UK Coal, which wants to extract 500,000 tonnes of coal from the Bradley site, near Consett, County Durham, is to take its case to the High Court.
Durham County Council refused planning permission after a passionate campaign by Derwent Valley residents last year.
In February, planning inspector Stuart Nixon dismissed an appeal by the energy company following a threeweek public inquiry at Leadgate Workingmen’s Club.
A bundle of legal documents has since been submitted to the Queen’s Bench Division of the High Court of Justice, in Leeds, in which UK Coal’s barrister, Andrew Fraser- Urquhart, says: “The inspector misunderstood the appropriate approach and this misunderstanding fundamentally affected his consideration of the entirety of the evidence.
“The inspector made a series of findings, all of which were relevant to the weight to be attributed to matters which form part of his overall balancing exercise, which were not based upon any evidence which was before the inquiry.”
News of the legal challenge is a hammer blow for protestors, who described the development as “environmental vandalism”.
Their concerns included the impact opencasting would have on the landscape, ecology and wildlife of the area, as well disruption to their quality of life because of dirt, noise and the amount of heavy trucks on the roads.

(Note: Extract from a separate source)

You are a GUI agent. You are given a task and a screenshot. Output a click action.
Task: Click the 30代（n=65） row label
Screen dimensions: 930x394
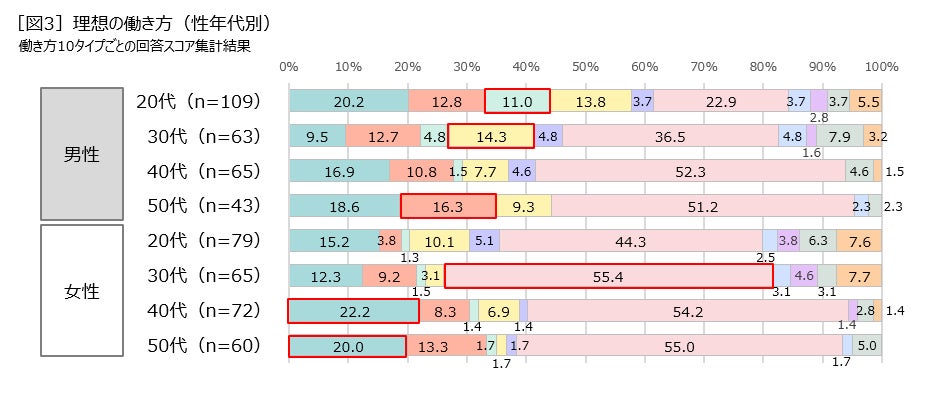(x=204, y=276)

Joanne Carr, chairwoman of Dipton Community Partnership, said: “Most members of the community were ecstatic when the inspector ruled the dismissal of the appeal by UK Coal to allow opencast coal extraction on the Bradley Site.
“Many are now feeling sickened that UK Coal is to mount a legal challenge on the grounds that the appeal was dismissed on erroneous interpretation of the law. As a community, we feel utterly disempowered.”